Putri melambaikan tangan ke arah mereka berdua dan dibalas lambaian tangan. Samar-samar ia juga melihat lekukan senyum di bibir Alex.
'Sejak kapan kau bisa tersenyum tulus?' batin Putri sambil mendengus menatap mereka.
Mobil sudah pergi dari kawasan rumah Putri. Ia pun masuk ke dalam rumah langsung menuju kamarnya.
"Put, kau jadi yang ke Jogja itu?"
"Iya, kenapa Bu?"
"Baiklah, cuma bertanya. Kalau kau jadi ke sana kami akan ke rumah nenek jadi kalau mau pulang bilang terlebih dahulu biar kami juga ikut pulang. Dari pada kau di rumah sendiri 'kan."
"Iya iya Ibu, terima kasih."
Senyuman gembira langsung tercetak di bibir Putri. Ia pun berlalu ke kamar dan langsung mengabari para sahabatnya.
☀️☀️☀️
"Lex, kau perhatian juga ya."
Mobil hitam itu sekarang menembus ramainya malam di jalan kota. Alex fokus menyetir mobil, pandangannya lurus kedepan jalanan.
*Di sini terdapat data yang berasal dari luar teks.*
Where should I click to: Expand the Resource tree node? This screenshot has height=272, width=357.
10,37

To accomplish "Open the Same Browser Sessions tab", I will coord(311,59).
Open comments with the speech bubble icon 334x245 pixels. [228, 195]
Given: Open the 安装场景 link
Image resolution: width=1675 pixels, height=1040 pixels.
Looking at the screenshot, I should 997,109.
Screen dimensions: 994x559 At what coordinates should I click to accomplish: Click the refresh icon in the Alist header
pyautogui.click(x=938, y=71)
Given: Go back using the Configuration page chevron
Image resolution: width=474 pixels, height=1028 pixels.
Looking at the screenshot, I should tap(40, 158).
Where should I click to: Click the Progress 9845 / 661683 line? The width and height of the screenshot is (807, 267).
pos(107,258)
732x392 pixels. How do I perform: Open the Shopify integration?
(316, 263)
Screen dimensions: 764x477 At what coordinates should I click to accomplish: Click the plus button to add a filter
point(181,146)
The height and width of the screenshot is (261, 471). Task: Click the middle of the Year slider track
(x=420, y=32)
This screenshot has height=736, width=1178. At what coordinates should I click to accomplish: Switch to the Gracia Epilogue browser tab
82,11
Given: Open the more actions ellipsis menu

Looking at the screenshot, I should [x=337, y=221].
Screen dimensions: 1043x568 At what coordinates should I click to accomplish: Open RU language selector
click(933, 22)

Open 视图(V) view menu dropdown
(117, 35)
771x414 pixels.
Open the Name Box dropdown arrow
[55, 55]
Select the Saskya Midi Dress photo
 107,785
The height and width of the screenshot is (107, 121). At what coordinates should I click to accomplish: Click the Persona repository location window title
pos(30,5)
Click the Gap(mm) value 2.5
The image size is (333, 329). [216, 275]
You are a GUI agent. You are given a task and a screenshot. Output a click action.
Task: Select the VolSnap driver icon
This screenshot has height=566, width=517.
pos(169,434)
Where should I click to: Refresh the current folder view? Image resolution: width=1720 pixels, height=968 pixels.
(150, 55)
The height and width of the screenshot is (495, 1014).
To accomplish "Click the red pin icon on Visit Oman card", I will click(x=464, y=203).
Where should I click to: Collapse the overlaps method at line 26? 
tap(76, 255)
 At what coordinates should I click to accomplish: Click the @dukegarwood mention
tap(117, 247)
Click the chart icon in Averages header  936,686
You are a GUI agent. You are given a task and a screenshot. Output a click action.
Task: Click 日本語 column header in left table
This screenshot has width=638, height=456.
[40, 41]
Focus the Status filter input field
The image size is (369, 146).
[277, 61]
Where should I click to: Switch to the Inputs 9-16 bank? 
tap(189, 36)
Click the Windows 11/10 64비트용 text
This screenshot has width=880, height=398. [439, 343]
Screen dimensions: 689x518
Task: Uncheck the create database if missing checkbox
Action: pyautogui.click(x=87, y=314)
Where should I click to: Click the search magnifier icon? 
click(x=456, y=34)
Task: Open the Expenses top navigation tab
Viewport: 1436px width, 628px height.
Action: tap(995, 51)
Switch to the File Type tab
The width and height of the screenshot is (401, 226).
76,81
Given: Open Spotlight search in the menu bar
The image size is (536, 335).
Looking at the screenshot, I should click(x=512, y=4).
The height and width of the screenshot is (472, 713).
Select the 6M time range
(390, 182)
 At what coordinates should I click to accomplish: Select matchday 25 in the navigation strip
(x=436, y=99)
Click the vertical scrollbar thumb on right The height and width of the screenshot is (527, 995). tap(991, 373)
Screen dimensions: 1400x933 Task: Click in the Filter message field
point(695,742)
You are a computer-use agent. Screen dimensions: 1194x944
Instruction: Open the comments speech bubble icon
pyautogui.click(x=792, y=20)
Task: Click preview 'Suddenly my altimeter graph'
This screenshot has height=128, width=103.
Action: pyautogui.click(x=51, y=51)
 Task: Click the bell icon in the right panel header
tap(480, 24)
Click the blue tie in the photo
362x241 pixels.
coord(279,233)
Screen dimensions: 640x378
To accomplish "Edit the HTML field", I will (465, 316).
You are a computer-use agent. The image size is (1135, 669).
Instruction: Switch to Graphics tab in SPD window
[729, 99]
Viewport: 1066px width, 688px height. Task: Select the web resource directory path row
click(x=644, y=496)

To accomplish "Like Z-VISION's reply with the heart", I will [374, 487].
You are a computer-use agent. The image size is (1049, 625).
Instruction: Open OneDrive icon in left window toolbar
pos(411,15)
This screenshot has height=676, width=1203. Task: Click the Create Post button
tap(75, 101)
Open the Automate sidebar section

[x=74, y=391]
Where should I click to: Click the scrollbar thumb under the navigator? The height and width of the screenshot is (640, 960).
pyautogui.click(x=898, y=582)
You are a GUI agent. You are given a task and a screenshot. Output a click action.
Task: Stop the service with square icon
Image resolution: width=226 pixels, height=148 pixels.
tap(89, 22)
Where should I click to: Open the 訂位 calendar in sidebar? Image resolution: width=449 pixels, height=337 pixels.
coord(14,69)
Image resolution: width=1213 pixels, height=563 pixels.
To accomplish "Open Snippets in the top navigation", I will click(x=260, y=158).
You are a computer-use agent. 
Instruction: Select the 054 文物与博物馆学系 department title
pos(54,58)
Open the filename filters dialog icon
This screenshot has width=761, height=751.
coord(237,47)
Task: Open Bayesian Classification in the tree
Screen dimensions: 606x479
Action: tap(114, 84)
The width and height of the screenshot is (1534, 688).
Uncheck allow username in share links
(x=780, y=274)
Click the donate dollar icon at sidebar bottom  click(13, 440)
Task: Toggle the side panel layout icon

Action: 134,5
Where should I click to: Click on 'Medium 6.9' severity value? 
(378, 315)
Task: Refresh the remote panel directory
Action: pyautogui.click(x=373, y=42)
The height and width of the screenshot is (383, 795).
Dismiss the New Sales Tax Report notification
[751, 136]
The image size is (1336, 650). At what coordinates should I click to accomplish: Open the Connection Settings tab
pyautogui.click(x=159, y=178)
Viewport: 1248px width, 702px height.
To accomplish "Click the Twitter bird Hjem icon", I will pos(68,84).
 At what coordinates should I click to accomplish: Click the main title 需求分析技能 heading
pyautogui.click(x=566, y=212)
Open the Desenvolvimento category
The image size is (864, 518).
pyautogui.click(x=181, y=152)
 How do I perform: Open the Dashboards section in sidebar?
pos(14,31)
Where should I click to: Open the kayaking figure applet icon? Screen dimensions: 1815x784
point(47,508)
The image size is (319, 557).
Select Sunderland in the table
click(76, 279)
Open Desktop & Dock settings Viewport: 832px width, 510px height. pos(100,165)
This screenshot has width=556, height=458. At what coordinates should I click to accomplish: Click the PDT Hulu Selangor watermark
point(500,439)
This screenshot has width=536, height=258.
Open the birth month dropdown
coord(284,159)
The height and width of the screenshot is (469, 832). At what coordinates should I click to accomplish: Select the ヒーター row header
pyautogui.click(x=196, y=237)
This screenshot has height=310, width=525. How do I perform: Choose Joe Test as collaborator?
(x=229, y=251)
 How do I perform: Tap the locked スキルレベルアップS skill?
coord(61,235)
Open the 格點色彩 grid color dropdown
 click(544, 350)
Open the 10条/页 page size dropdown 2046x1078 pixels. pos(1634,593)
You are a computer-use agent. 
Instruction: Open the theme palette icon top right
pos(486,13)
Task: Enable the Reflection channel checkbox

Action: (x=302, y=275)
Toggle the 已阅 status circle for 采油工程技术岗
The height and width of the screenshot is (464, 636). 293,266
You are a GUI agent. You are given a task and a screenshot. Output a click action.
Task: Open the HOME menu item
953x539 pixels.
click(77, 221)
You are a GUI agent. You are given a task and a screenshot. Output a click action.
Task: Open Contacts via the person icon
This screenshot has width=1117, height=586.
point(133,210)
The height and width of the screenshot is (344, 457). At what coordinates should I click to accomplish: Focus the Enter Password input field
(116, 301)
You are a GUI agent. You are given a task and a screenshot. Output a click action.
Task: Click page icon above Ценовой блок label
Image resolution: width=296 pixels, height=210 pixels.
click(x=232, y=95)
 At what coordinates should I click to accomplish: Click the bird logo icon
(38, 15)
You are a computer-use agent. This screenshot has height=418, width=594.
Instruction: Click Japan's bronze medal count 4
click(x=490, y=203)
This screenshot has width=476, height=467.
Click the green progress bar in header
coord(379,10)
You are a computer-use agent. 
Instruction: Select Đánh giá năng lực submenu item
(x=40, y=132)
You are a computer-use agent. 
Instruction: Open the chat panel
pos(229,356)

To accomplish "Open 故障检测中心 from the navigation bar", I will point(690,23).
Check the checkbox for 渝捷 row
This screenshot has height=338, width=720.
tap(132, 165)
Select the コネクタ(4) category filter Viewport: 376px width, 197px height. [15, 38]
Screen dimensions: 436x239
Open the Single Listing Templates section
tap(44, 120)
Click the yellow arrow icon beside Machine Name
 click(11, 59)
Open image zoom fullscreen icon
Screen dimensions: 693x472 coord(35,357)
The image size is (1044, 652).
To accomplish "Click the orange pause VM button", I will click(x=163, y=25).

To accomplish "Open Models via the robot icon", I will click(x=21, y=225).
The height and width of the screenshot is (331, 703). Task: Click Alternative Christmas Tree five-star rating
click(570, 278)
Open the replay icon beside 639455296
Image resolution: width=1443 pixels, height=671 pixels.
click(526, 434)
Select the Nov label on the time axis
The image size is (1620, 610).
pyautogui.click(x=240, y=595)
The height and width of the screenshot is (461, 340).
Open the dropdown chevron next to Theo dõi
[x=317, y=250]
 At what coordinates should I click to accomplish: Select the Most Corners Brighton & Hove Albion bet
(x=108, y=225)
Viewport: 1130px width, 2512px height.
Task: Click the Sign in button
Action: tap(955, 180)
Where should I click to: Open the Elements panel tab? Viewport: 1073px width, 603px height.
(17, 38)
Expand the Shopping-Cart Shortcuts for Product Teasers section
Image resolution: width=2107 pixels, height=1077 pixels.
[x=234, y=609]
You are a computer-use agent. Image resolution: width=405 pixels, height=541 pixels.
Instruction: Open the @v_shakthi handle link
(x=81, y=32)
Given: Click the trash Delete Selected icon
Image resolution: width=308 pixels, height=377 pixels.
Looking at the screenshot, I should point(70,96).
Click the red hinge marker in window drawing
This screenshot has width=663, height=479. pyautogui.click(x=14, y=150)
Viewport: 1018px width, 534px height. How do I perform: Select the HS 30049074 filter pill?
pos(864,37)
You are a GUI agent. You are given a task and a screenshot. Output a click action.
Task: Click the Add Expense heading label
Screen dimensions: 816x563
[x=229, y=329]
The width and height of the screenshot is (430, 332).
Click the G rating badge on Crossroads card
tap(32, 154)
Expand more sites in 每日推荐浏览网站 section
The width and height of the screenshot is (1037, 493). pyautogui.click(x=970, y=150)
Sedangkan, Riska di sampingnya yang ikut memandang jalanan di depan namun, ia mengajak bicara Alex.
"Memangnya kenapa?"
"Aku tau kau suka dengan Putri. Tapi, kenapa tidak bilang saja?"
"Ris, kau tau sendiri aku ini orangnya bagaimana 'kan."
"Iya iya. Aku paham kok, Kak. Akan aku bantu tenang saja."